Source data:
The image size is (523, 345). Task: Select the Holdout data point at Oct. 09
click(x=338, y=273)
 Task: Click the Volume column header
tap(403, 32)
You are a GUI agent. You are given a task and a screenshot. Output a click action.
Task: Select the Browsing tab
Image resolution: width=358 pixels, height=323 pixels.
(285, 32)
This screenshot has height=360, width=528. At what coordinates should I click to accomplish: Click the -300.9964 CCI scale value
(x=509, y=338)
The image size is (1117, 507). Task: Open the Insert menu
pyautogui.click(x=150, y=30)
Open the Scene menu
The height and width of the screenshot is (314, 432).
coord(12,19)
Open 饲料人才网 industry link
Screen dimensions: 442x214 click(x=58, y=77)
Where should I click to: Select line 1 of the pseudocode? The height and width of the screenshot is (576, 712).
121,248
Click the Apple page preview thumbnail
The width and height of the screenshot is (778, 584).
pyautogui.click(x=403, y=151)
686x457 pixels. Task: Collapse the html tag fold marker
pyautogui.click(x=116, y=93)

...

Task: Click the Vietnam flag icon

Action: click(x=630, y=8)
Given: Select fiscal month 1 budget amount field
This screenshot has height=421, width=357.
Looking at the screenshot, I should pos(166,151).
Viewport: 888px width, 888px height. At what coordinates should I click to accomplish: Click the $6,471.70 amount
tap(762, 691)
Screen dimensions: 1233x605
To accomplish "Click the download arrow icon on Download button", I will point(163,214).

Do this: Reproduce, without alteration, the part of the lines above that opens with the line containing "686x457 pixels. Task: Collapse" and closes with the line containing "pyautogui.click(x=116, y=93)".

Solution to this exercise:
686x457 pixels. Task: Collapse the html tag fold marker
pyautogui.click(x=116, y=93)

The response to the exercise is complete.